TASK DIRECTIONS: Each line of the entries, from the first to the line containing "Task: Favorite the LIVSÅR string lights", is to be transcribed exactly as it stands; include no other lines.

LISTED RECORDS:
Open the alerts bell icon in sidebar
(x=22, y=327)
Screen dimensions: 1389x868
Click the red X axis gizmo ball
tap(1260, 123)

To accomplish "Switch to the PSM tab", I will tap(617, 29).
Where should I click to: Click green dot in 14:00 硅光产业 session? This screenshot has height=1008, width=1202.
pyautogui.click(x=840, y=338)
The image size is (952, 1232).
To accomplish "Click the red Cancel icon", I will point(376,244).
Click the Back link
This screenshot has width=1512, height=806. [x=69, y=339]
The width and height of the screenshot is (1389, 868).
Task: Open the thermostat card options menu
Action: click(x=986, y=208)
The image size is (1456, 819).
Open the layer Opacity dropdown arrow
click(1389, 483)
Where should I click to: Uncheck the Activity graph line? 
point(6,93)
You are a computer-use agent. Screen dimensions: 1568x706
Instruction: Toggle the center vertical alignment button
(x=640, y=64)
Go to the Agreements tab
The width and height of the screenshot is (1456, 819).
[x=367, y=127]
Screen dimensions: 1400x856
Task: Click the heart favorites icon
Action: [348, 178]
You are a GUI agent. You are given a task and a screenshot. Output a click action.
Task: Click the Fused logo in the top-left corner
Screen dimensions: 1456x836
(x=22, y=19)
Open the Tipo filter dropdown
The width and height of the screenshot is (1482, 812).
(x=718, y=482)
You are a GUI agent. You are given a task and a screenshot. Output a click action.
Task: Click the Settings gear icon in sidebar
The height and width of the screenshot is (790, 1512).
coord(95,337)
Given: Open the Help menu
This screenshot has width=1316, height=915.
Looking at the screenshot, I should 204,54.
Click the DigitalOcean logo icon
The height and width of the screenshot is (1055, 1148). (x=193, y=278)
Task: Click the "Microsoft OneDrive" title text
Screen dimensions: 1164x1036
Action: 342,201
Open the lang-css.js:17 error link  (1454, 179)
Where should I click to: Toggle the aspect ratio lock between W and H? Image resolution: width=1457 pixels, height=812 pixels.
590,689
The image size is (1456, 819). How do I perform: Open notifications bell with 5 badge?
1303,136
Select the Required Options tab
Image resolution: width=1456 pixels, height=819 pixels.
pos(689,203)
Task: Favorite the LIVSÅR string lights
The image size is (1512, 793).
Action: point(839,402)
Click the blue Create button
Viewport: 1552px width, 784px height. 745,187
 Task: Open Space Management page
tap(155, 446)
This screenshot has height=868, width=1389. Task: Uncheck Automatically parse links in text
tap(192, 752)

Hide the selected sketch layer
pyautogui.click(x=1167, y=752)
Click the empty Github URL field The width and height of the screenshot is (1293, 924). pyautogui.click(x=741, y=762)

ANSWER SPACE:
Open the alerts bell icon in sidebar
(x=22, y=327)
Screen dimensions: 1389x868
Click the red X axis gizmo ball
tap(1260, 123)

To accomplish "Switch to the PSM tab", I will tap(617, 29).
Where should I click to: Click green dot in 14:00 硅光产业 session? This screenshot has height=1008, width=1202.
pyautogui.click(x=840, y=338)
The image size is (952, 1232).
To accomplish "Click the red Cancel icon", I will point(376,244).
Click the Back link
This screenshot has width=1512, height=806. [x=69, y=339]
The width and height of the screenshot is (1389, 868).
Task: Open the thermostat card options menu
Action: click(x=986, y=208)
The image size is (1456, 819).
Open the layer Opacity dropdown arrow
click(1389, 483)
Where should I click to: Uncheck the Activity graph line? 
point(6,93)
You are a computer-use agent. Screen dimensions: 1568x706
Instruction: Toggle the center vertical alignment button
(x=640, y=64)
Go to the Agreements tab
The width and height of the screenshot is (1456, 819).
[x=367, y=127]
Screen dimensions: 1400x856
Task: Click the heart favorites icon
Action: [348, 178]
You are a GUI agent. You are given a task and a screenshot. Output a click action.
Task: Click the Fused logo in the top-left corner
Screen dimensions: 1456x836
(x=22, y=19)
Open the Tipo filter dropdown
The width and height of the screenshot is (1482, 812).
(x=718, y=482)
You are a GUI agent. You are given a task and a screenshot. Output a click action.
Task: Click the Settings gear icon in sidebar
The height and width of the screenshot is (790, 1512).
coord(95,337)
Given: Open the Help menu
This screenshot has width=1316, height=915.
Looking at the screenshot, I should 204,54.
Click the DigitalOcean logo icon
The height and width of the screenshot is (1055, 1148). (x=193, y=278)
Task: Click the "Microsoft OneDrive" title text
Screen dimensions: 1164x1036
Action: 342,201
Open the lang-css.js:17 error link  (1454, 179)
Where should I click to: Toggle the aspect ratio lock between W and H? Image resolution: width=1457 pixels, height=812 pixels.
590,689
The image size is (1456, 819). How do I perform: Open notifications bell with 5 badge?
1303,136
Select the Required Options tab
Image resolution: width=1456 pixels, height=819 pixels.
pos(689,203)
Task: Favorite the LIVSÅR string lights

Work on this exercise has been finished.